Puoi restituire parola per parola il passo del comunicato sul ricorso dell'ANAI che va da "I criteri adottati" fino a "richiesta qualificazione specialistica."?

## DOCUMENTO DI PARTENZA:
▶

L’ANAI ha impugnato innanzi al TAR il regolamento sulle specializzazioni forensi.

COMUNICATO STAMPA

 L’ANAI HA IMPUGNATO AL TAR LAZIO
IL REGOLAMENTO SULLE SPECIALIZZAZIONI

L’ANAI ha sempre dichiarato che è favorevole alle specializzazioni, ma non condivide il regolamento ministeriale che stravolge la innovazione ordinamentale, non garantisce la qualità e penalizza specialmente i giovani avvocati.

Di qui il ricorso al TAR Lazio notificato ieri 16 novembre dall’ANAI, assistita dal prof. avv. Giulio Prosperetti e dall’avv. Isabella Stoppani.
Nell’atto viene denunciata la violazione di legge e l’accesso di potere per contraddittorietà e illogicità manifesta derivante, anzitutto, dalla previsione quantitativa e non qualitativa degli incarichi per conseguire la specializzazione e il mantenimento della medesima.
Non risulta, inoltre, rispettata l’esigenza di creare una certificazione di eccellenza nell’esercizio professionale, in determinate materie, cadendo nello stesso errore dall’inflazione degli avvocati cassazionisti i quali, fino alla riforma del 2012, potevano conseguire l’accesso alle giurisdizioni superiori con il mero decorso del tempo.
La genericità e la incongruenza del regolamento sulle specializzazioni sarà certamente elemento di forte inflazione. Così che gran parte dei 250 mila avvocati è già pronta a candidarsi al ruolo di avvocati specialisti, vanificando l’intento del legislatore, teso invece a introdurre un importante discrimine qualitativo.

In tutti i principali Stati europei il titolo di avvocato specialista può conseguirsi solo all’esito di accurate valutazioni per titoli ed esami, rimesse a commissioni di esperti della singola materia, cosa che rende il titolo di avvocato specialista un riconoscimento limitato a un ristretto numero di avvocati molto qualificati.

I criteri adottati dal regolamento impugnato conducono piuttosto alla specificazione dell’area di abituale esercizio della professione da parte del singolo avvocato, quando invece il titolo di specialista dovrebbe essere appannaggio non già di chi riceve molti mandati in un singolo settore, ma al contrario di chi svolge in quei settori un lavoro professionale di alta qualificazione.
È di tutta evidenza, pertanto, che la previsione di un prevalente criterio quantitativo, non può di per sé soddisfare l’esigenza della richiesta qualificazione specialistica.
L’attuale disciplina posta dall’impugnato regolamento appare rivolta a determinare l’area di svolgimento di attività prevalente, mescolandola con singole specializzazioni.

◀

## DATI FORNITI:
▶

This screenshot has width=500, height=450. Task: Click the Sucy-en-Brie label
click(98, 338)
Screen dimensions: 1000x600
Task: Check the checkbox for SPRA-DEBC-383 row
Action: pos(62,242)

◀

## SOLUZIONE ESERCIZIO:
I criteri adottati dal regolamento impugnato conducono piuttosto alla specificazione dell’area di abituale esercizio della professione da parte del singolo avvocato, quando invece il titolo di specialista dovrebbe essere appannaggio non già di chi riceve molti mandati in un singolo settore, ma al contrario di chi svolge in quei settori un lavoro professionale di alta qualificazione.
È di tutta evidenza, pertanto, che la previsione di un prevalente criterio quantitativo, non può di per sé soddisfare l’esigenza della richiesta qualificazione specialistica.